#### Records for the task:
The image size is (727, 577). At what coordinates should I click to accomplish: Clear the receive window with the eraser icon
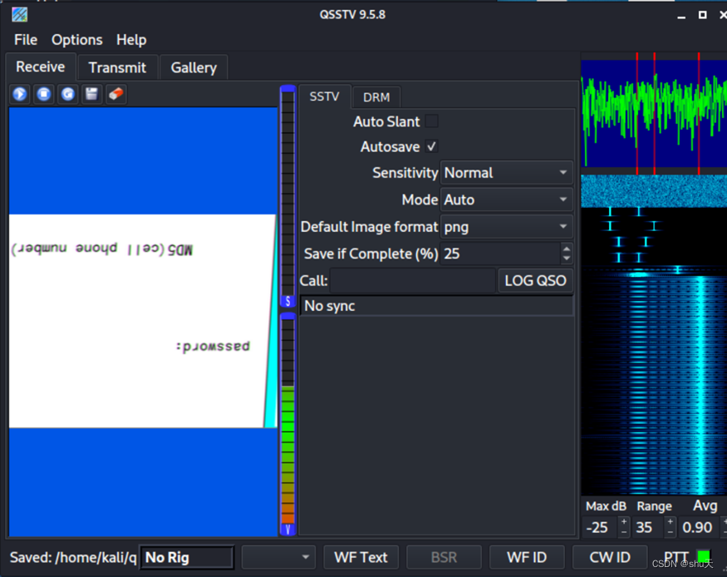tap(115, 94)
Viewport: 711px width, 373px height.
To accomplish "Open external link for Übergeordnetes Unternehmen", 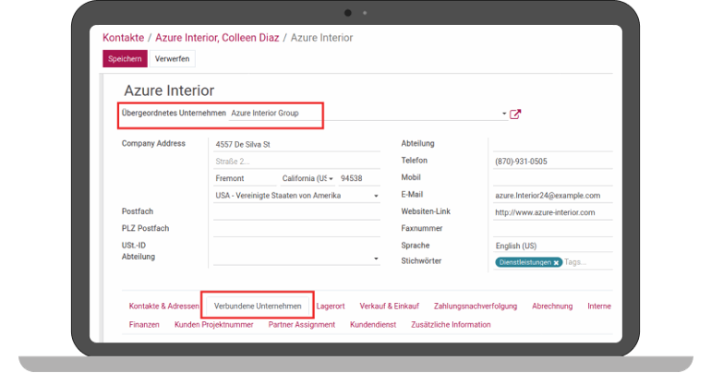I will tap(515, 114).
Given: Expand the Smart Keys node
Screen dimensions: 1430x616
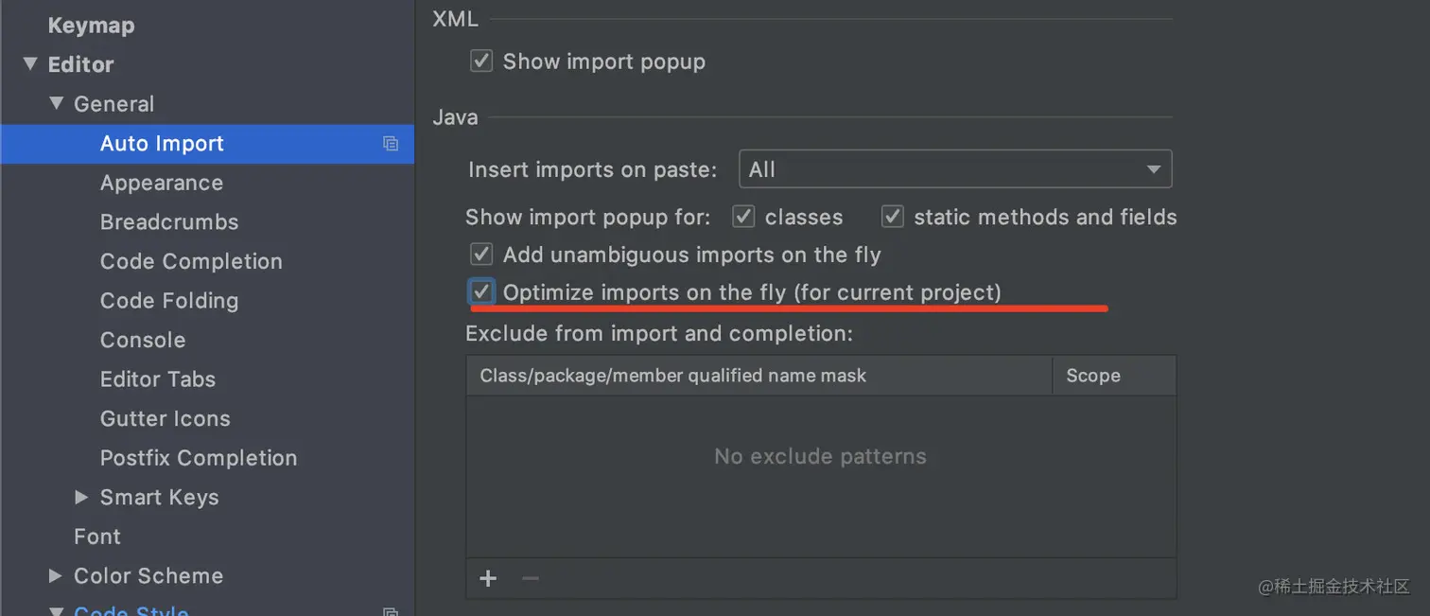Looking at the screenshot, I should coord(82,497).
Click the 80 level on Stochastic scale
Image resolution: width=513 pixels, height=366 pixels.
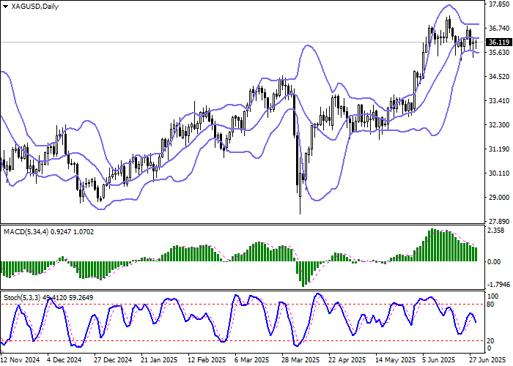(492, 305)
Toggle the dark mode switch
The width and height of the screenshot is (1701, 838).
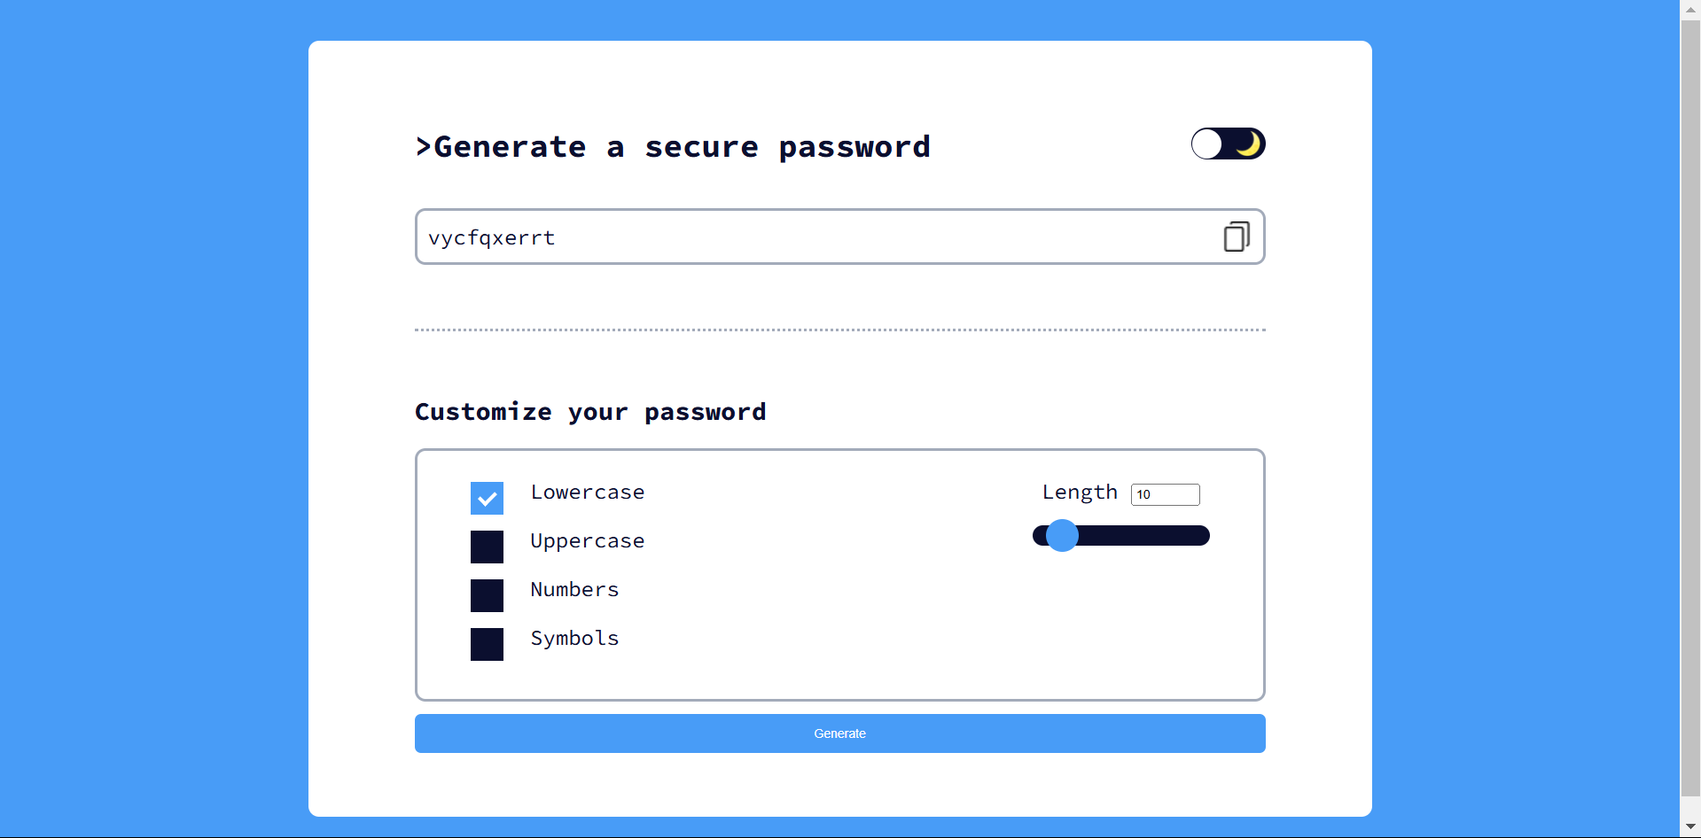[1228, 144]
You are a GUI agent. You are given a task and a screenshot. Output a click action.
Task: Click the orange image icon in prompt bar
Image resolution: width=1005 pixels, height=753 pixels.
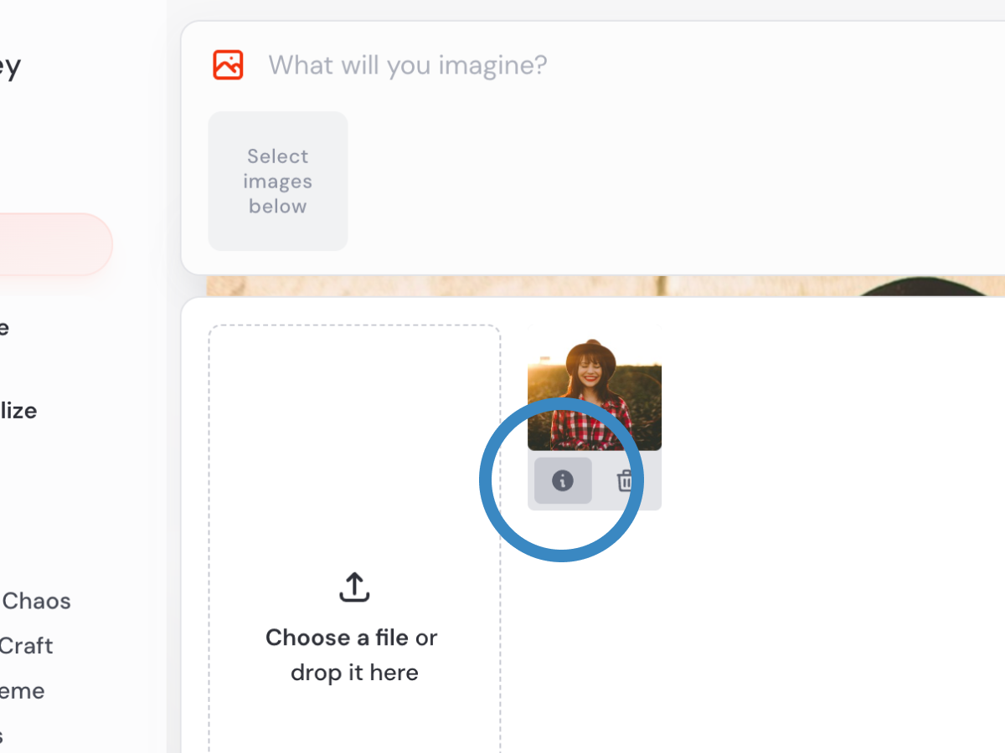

#### Exercise requirements:
Quote the lines above exactly, starting with the one that has "Click the 80 level on Stochastic scale" and ending with the one that has "Task: Click the"; drop the pictures and include nothing else.

#### The completed task:
Click the 80 level on Stochastic scale
Image resolution: width=513 pixels, height=366 pixels.
(492, 305)
Toggle the dark mode switch
The width and height of the screenshot is (1701, 838).
[1228, 144]
You are a GUI agent. You are given a task and a screenshot. Output a click action.
Task: Click the orange image icon in prompt bar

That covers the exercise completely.